Moving on to the main point of what I want to talk about today:  how do we best share the Gospel?  First, we share the gospel by becoming a servant to all.  Literally, verse 19 says, “Though I am free, I willingly make myself a slave to all.”  

The servants’ heart is the beginning of effective evangelism.  If we have a motivation other than loving and serving others, our witness is compromised from the start.  If we are serving others, we have a sincere desire to see them experience blessing.  If we are truly a servant, then whatever advances the cause of Christ becomes our guiding principle.  

And we follow the example of Christ our Savior, who, though he was Lord of all, willingly made himself a servant of all.  He humbled himself to walk among us.  Though he created human beings, he served them, he washed their feet, and he suffered and died on the cross for their sins.  

As a servant, we do our best to become all things to all people.

Now, lets’ pause for a moment here to talk about what that does not mean.  Let’s be careful not to misunderstand.  “To become all things to all people” can be taken to mean that a person becomes a chameleon who goes along with whatever others want.  Politicians have a way of doing that.  When they’re talking to this special interest group, they say everything that group wants to hear.  But when they talk to a different group, they say everything they want to hear, even if it contradicts what they said earlier.  Frankly, that’s hypocrisy.
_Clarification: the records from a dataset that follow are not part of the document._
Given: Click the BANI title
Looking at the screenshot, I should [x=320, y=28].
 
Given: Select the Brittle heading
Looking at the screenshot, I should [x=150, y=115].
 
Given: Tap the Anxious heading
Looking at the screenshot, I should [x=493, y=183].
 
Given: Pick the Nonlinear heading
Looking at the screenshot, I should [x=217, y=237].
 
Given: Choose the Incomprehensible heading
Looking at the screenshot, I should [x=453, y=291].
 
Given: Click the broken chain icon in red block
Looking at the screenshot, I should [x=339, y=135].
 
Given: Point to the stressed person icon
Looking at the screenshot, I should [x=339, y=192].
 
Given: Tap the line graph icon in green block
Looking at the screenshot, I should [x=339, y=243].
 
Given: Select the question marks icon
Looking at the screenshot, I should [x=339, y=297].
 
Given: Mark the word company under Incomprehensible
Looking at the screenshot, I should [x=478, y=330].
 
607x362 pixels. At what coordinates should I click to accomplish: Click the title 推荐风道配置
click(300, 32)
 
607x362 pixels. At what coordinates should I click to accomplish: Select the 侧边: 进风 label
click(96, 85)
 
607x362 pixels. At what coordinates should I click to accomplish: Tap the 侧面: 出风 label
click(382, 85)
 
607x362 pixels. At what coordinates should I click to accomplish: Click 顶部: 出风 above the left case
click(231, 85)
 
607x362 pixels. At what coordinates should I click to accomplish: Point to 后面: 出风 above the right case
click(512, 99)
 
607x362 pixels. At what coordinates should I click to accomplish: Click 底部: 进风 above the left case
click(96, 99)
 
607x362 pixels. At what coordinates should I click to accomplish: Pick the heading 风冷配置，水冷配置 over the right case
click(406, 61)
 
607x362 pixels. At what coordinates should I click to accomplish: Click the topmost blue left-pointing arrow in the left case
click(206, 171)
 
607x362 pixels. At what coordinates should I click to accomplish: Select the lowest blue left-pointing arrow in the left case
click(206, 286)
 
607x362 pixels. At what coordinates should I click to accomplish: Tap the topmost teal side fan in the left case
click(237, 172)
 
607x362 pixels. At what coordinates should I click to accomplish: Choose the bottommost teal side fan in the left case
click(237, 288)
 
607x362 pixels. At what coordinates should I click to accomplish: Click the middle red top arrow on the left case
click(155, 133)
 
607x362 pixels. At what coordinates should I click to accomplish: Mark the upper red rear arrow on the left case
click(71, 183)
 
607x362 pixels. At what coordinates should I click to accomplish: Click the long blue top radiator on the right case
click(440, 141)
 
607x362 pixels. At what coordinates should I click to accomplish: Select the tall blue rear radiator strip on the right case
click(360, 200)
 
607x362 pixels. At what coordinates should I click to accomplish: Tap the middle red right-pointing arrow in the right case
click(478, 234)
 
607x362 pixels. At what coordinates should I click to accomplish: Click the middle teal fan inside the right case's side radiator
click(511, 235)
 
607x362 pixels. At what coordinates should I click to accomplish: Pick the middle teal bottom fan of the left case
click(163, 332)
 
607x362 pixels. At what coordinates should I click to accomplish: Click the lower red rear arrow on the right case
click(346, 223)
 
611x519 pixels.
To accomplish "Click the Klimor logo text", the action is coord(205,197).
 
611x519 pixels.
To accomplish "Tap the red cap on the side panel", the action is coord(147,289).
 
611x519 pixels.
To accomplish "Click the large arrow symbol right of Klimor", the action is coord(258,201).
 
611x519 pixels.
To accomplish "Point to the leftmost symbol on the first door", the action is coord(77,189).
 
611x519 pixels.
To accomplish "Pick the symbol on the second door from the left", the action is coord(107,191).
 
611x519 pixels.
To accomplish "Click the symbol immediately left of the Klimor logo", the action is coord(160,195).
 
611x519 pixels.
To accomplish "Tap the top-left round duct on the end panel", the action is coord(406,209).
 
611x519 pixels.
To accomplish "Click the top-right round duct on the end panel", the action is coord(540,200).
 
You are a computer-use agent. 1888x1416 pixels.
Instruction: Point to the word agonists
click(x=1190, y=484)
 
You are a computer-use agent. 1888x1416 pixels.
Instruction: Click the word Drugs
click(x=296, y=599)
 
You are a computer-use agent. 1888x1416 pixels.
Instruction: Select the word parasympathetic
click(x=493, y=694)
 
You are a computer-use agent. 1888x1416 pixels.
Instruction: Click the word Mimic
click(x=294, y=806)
Hypocrisy is not a good method for evangelism.  In becoming all things to all people, we must keep our center.  We must keep our core intact.  We should not violate

our conscience or compromise our witness or go against what the Word of God clearly teaches us.  As Paul says, I do not discard the law of God, but keep the law of Christ.  

To become all things to all people means that we come to them on their terms rather than expecting them to come to us on ours.  A few years ago, I was at an evangelism conference, and a bishop told a story about a pastor in his conference.  He got a call from the chair of the church’s Pastor-Parish Relations Committee saying, “You have to come here and set this guy straight.  He’s spending all his time in a bar.”  Well, that sure caught this bishop’s ear, so he went to see the pastor.  Yes, the pastor admitted, he had been spending some time in a bar, a couple evenings a week.  “What are you doing in there?”  “Well, I get myself a diet Coke and I sit down.  Whenever someone talks to me, I talk to them.”  “How’s it working out for you?”  “Great, so far I’ve had seven new members join the church.”  Not everyone could do that, but I’m glad he is.  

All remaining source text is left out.